In any event, the role of the United States in the Security Council should be remembered in relation to the possibility of more forceful measures (particularly with respect to the obligations of the U.S. itself), as well as the potential impact any position taken by the United States on agreements with non-State actors may have on future negotiations.
4) What About Guantánamo Detainees?
Finally, it is worth considering what the Agreement might mean for obligations pertaining to the end of armed conflict. Just Security readers will recall several posts (see here, here, and here) prompted by the United States’ end of Afghanistan combat operations in 2015. A number of theories exist as to when non-international armed conflicts (NIACs) conclude, including when the criteria used to establish the initial existence of a NIAC are no longer present, when combat operations expire, when a resumption of hostilities is no longer probable, or (less commonly) when a peace settlement is reached (see the International Criminal Court Trial Chamber Judgment in Prosecutor v. Bemba). Afghanistan presents a tricky situation requiring the parsing of what arguably are (or have been) several different armed conflicts involving different players (the Taliban, Al-Qaeda, Afghan government, etc.). If the U.S. adheres to the terms of the Agreement and withdraws its forces, that may well mark the end of its participation in armed conflict against the Taliban and potentially (though less clearly) Al-Qaeda in Afghanistan.

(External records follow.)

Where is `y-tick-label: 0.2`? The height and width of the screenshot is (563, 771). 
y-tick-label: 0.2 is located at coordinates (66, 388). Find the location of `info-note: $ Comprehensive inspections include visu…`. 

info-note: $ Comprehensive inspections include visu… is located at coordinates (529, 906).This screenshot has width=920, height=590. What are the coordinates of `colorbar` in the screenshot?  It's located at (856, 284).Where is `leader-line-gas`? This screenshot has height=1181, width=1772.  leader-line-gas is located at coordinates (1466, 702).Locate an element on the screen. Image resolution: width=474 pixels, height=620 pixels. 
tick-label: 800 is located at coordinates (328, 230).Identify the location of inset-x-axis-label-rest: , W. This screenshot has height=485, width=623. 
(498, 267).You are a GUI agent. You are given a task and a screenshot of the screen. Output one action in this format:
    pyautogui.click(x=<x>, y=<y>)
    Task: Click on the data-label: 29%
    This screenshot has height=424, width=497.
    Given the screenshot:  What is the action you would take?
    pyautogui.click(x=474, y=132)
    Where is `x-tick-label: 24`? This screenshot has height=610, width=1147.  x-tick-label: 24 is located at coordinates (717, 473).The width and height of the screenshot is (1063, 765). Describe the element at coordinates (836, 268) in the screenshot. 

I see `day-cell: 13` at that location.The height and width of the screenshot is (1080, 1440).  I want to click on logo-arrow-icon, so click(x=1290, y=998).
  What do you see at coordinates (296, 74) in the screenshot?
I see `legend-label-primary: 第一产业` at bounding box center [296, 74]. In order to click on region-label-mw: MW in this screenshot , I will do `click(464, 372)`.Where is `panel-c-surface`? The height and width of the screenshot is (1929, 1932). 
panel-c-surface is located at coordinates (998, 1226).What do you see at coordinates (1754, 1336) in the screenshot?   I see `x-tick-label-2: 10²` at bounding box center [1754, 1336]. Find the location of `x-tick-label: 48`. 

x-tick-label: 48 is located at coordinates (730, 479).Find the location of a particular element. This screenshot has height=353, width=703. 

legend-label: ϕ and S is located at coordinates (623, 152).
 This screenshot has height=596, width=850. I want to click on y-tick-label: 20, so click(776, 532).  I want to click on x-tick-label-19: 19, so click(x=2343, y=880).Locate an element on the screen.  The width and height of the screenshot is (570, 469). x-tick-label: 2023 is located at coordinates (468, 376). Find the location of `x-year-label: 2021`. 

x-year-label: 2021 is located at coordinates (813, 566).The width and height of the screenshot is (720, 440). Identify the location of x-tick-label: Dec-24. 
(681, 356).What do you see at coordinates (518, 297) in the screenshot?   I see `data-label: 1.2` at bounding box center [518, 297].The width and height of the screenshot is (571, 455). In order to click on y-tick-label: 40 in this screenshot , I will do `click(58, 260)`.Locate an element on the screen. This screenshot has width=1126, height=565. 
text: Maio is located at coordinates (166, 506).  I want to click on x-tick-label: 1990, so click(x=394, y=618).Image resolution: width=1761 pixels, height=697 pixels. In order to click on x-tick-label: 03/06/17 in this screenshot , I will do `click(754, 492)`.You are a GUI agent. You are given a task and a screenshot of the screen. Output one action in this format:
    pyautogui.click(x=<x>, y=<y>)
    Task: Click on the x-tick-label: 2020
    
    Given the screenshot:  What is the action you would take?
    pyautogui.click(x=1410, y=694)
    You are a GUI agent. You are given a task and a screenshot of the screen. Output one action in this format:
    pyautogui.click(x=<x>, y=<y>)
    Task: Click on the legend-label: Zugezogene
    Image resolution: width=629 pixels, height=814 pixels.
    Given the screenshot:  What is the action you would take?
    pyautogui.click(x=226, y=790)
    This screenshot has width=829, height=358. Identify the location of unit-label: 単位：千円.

In need of revisiting as the Afghanistan process unfolds is the obligation to release detained persons at the end of “active hostilities,” a point recognized with respect to Guantánamo detentions by a plurality of the Supreme Court in Hamdi v. Rumsfeld. Though the conclusion of a peace agreement is by no means required to conclude that active hostilities have ended, it may well be probative of such an ending, particularly where such agreement calls for severe drawdowns and withdrawal. Even if the relevant armed conflict in Afghanistan (or globally) is found to be ongoing, the question of whether that conflict is the same conflict during which some detainees were captured also deserves a fresh look, as does the acceptability of maintaining detentions based solely on ongoing armed conflicts against Al-Qaeda in other parts of the world (in contrast to a “case-by-case” approach). Further, some countries (for example, Canada) emphasize the expiration of detention authority “as soon as the reasons which necessitated internment cease to exist,” a view not developed in governing Guantánamo-related case law. U.N. human rights bodies, meanwhile, stress the unlawfulness of Guantánamo detentions as arbitrary and indefinite.
In short, limiting possibilities exist, and nearly all begin by taking the facts and the duration of each detention seriously.
The Agreement with the Taliban leaves unresolved important aspects of how the United States will wind-down its security operations in Afghanistan. As the process is said to unfold in parts, it is critical that the United States pursue clearer terms going forward with all sides — including Afghanistan — that make certain each side’s commitments, and how they are to be enforced.